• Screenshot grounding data
'''

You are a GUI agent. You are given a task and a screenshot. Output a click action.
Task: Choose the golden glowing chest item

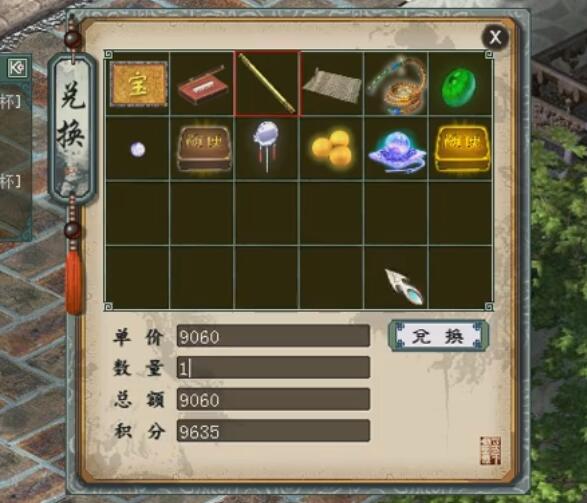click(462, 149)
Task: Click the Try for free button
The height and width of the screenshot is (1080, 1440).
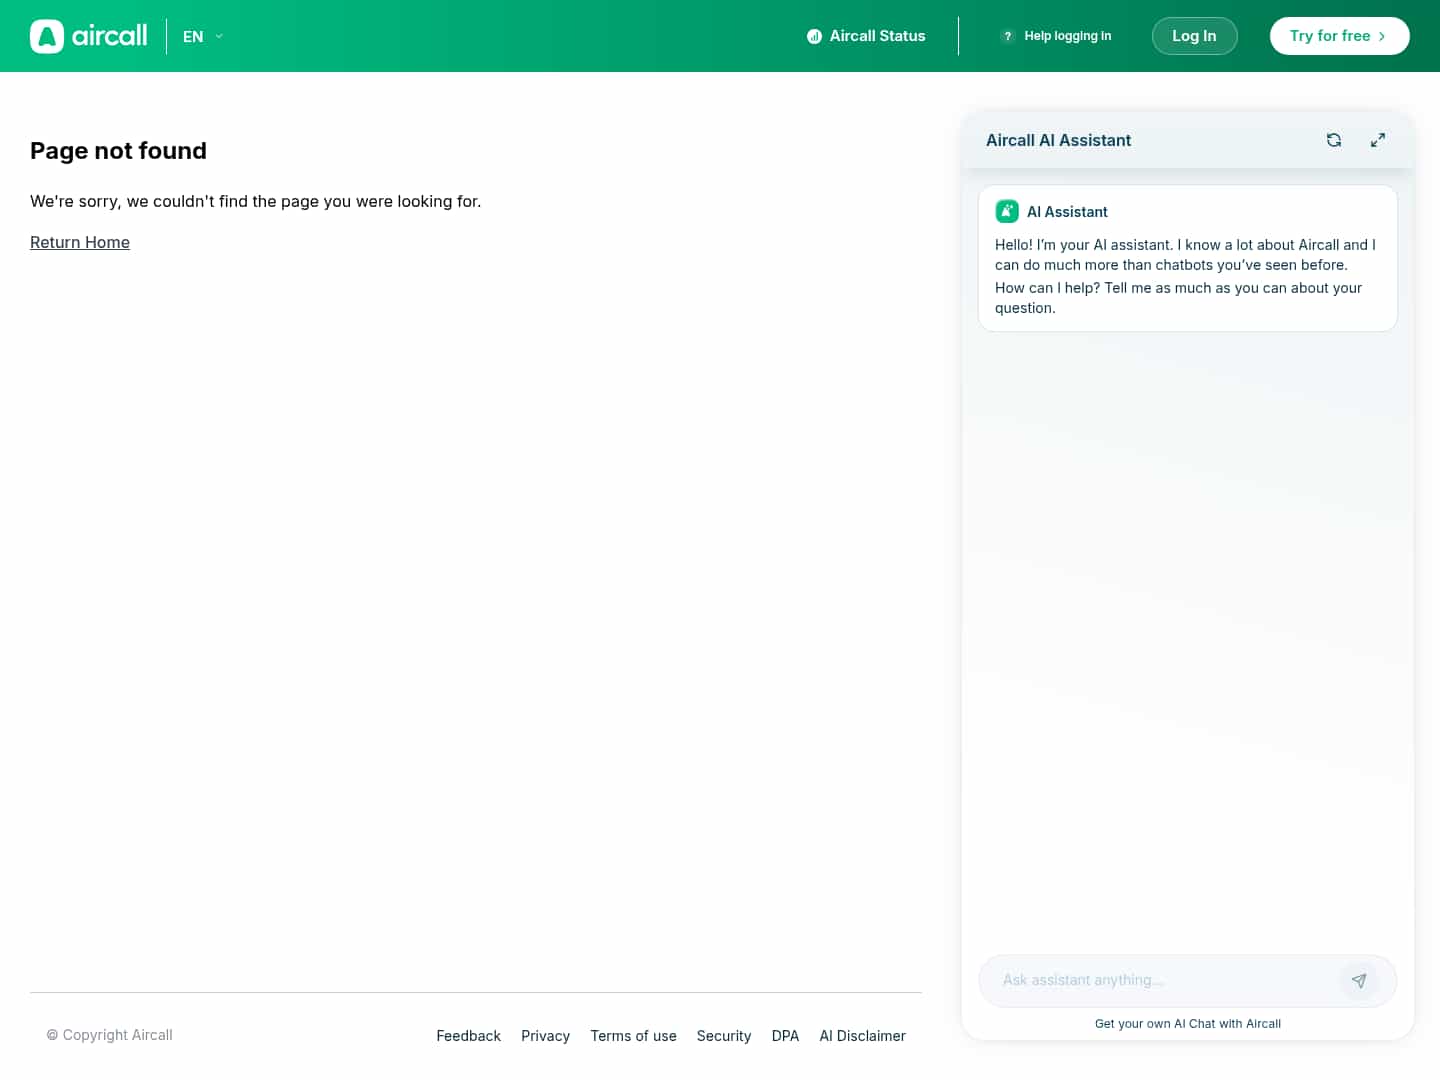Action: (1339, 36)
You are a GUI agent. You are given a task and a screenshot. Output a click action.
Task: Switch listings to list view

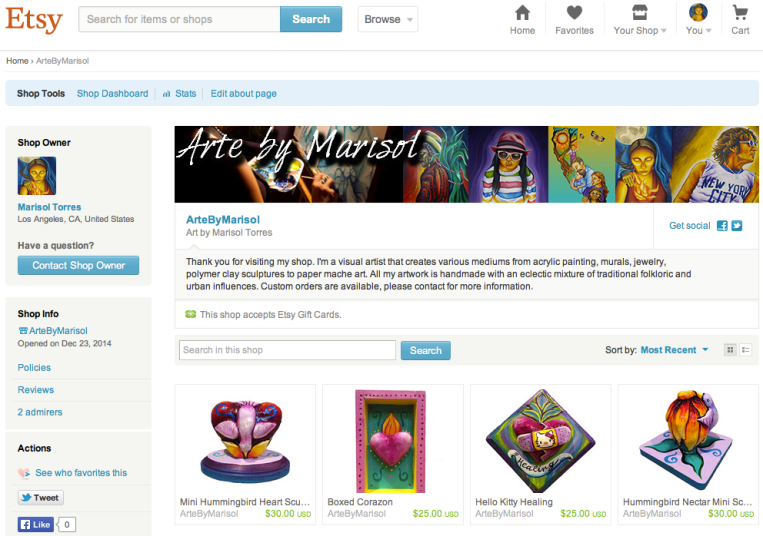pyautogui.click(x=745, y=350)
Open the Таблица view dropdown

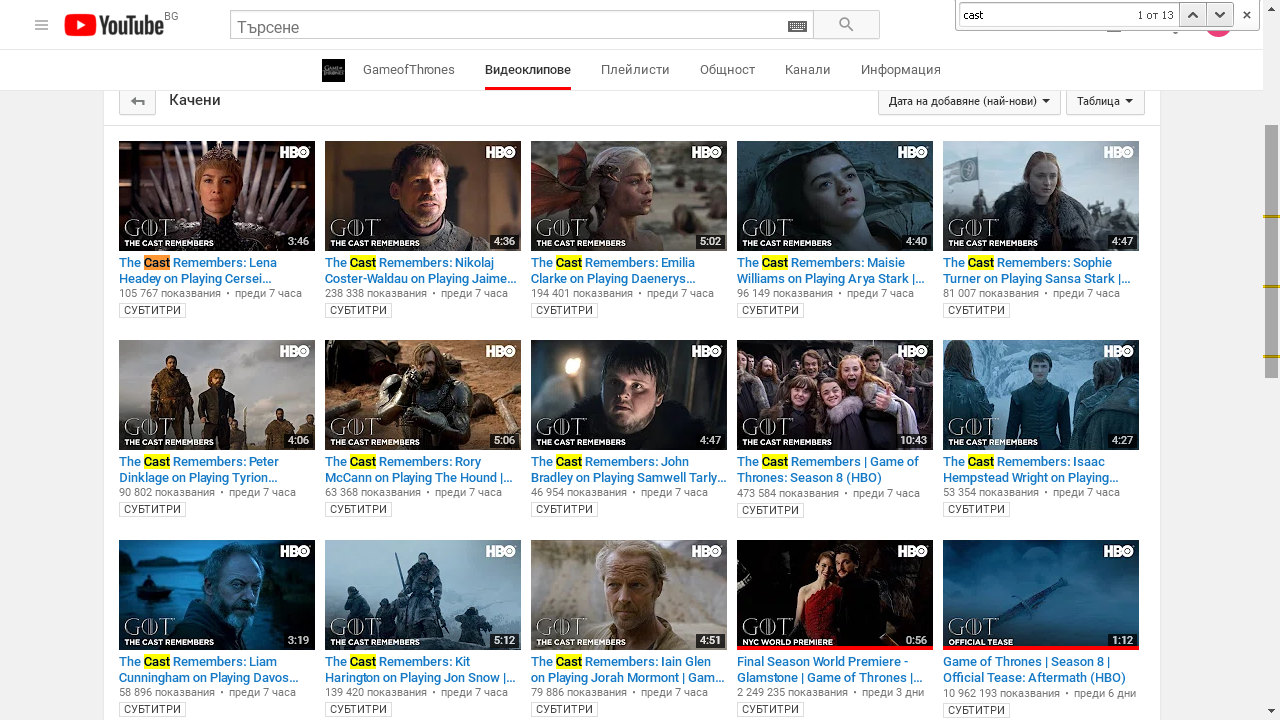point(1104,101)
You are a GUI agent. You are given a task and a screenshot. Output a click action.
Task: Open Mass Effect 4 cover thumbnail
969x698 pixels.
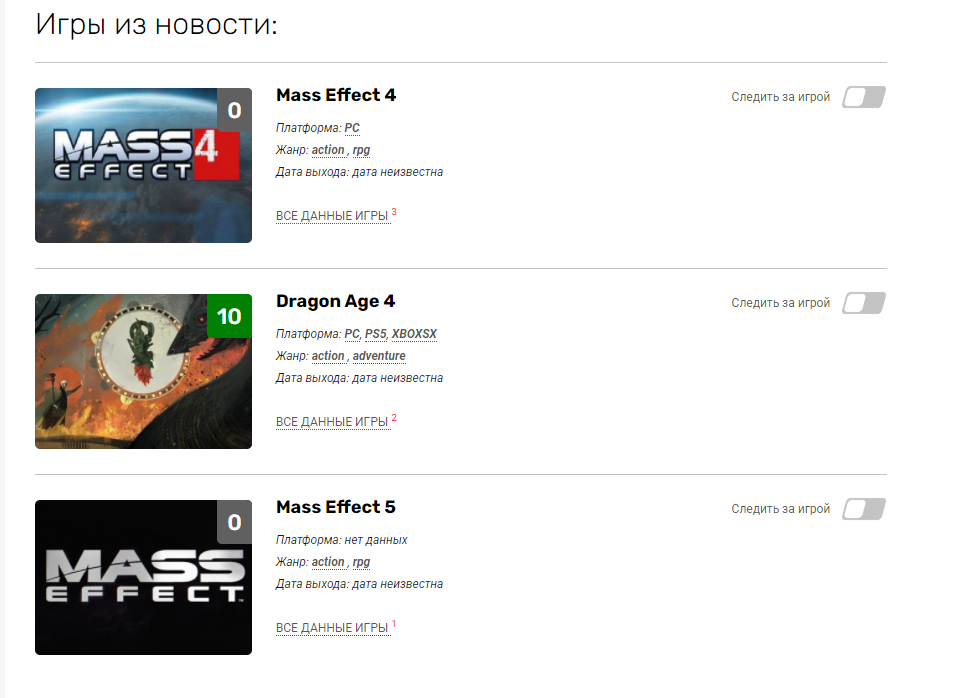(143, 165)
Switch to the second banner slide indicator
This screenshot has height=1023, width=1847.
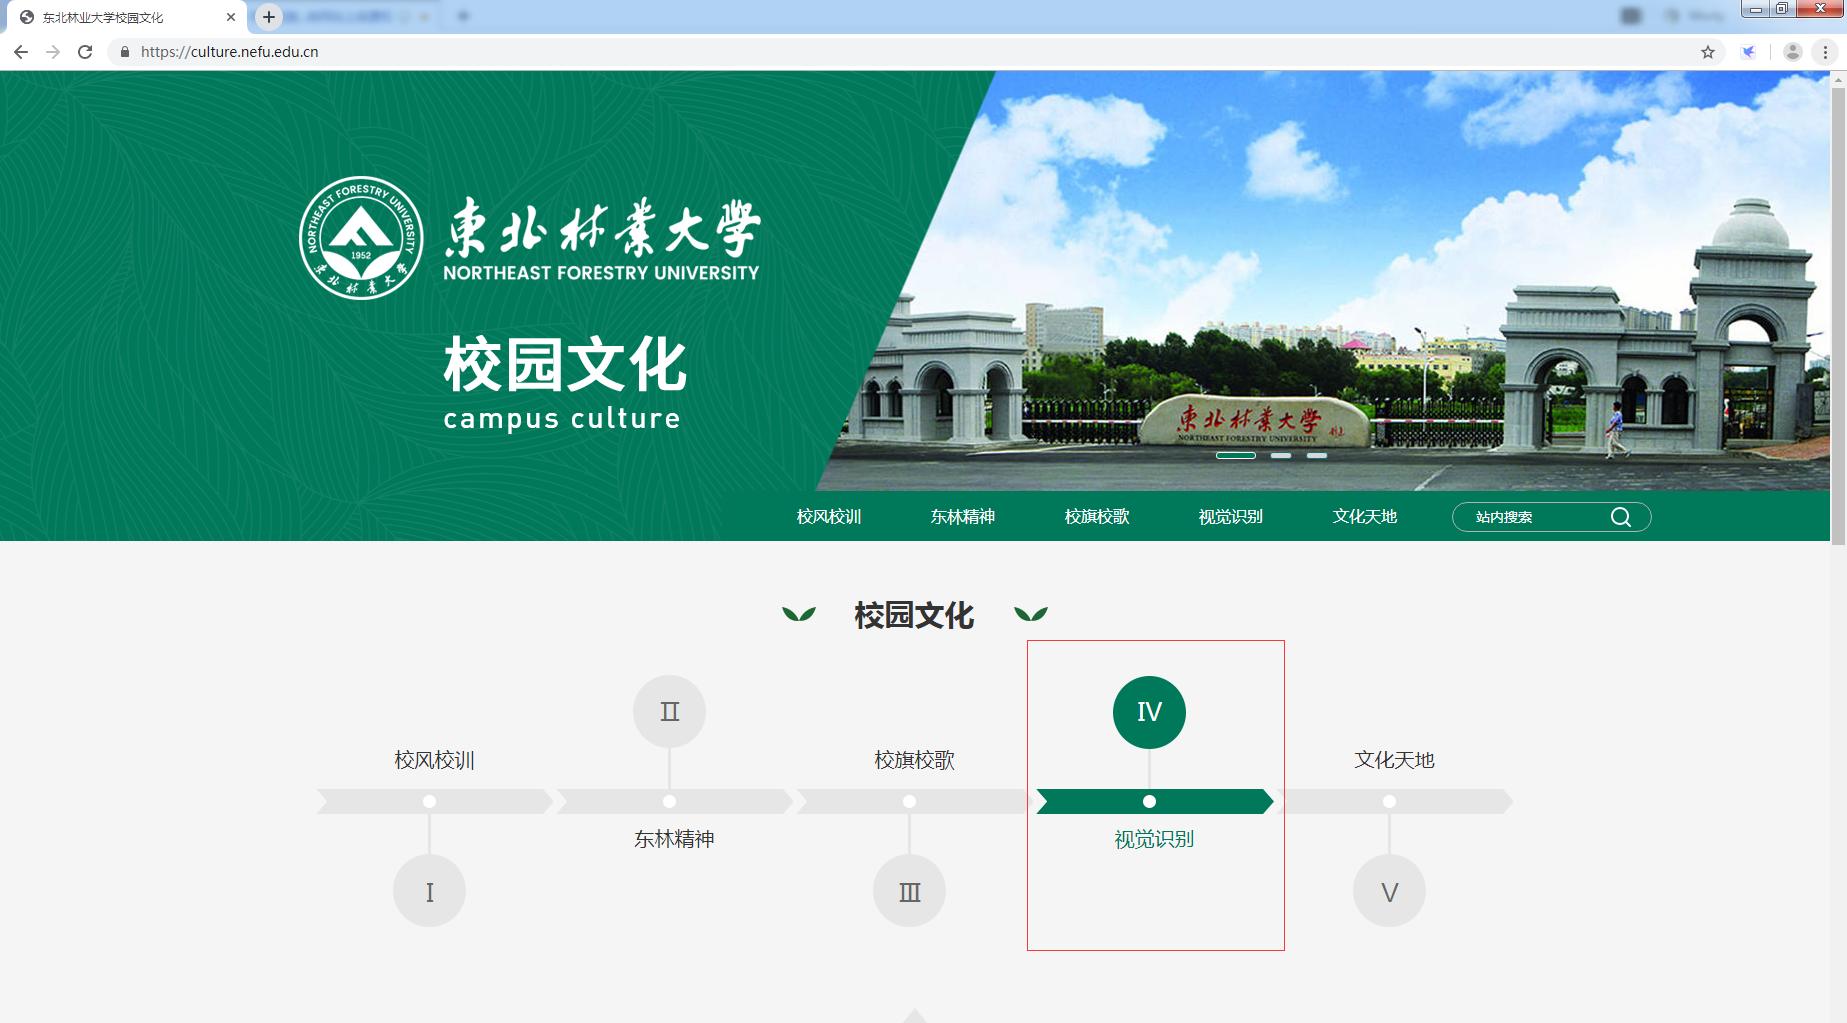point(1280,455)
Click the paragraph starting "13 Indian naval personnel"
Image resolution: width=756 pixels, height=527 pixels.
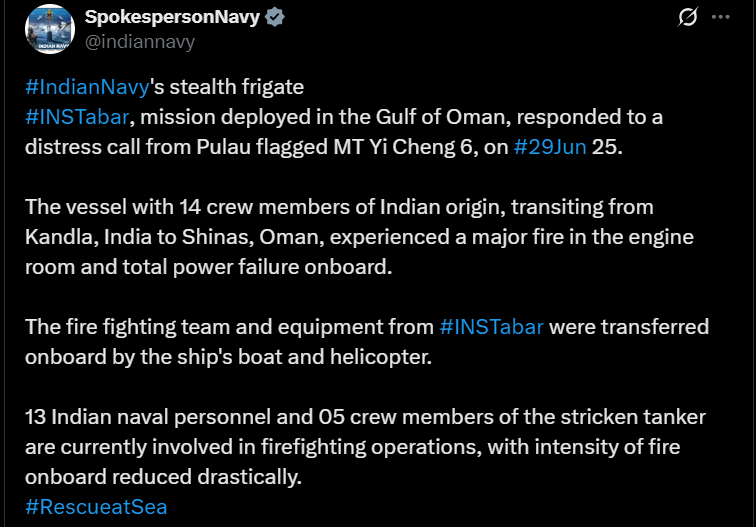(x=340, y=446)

'''

• TASK REQUIREMENTS
From the records above, transcribe exactly the lines starting at the one containing "Task: Switch listings to list view" and ending at the one containing "Click the paragraph". Skip the pictures.

• EXERCISE RESULT
Task: Switch listings to list view

pyautogui.click(x=745, y=350)
Open the Таблица view dropdown

point(1104,101)
You are a GUI agent. You are given a task and a screenshot. Output a click action.
Task: Open Mass Effect 4 cover thumbnail
969x698 pixels.
(143, 165)
Switch to the second banner slide indicator
This screenshot has height=1023, width=1847.
point(1280,455)
Click the paragraph starting "13 Indian naval personnel"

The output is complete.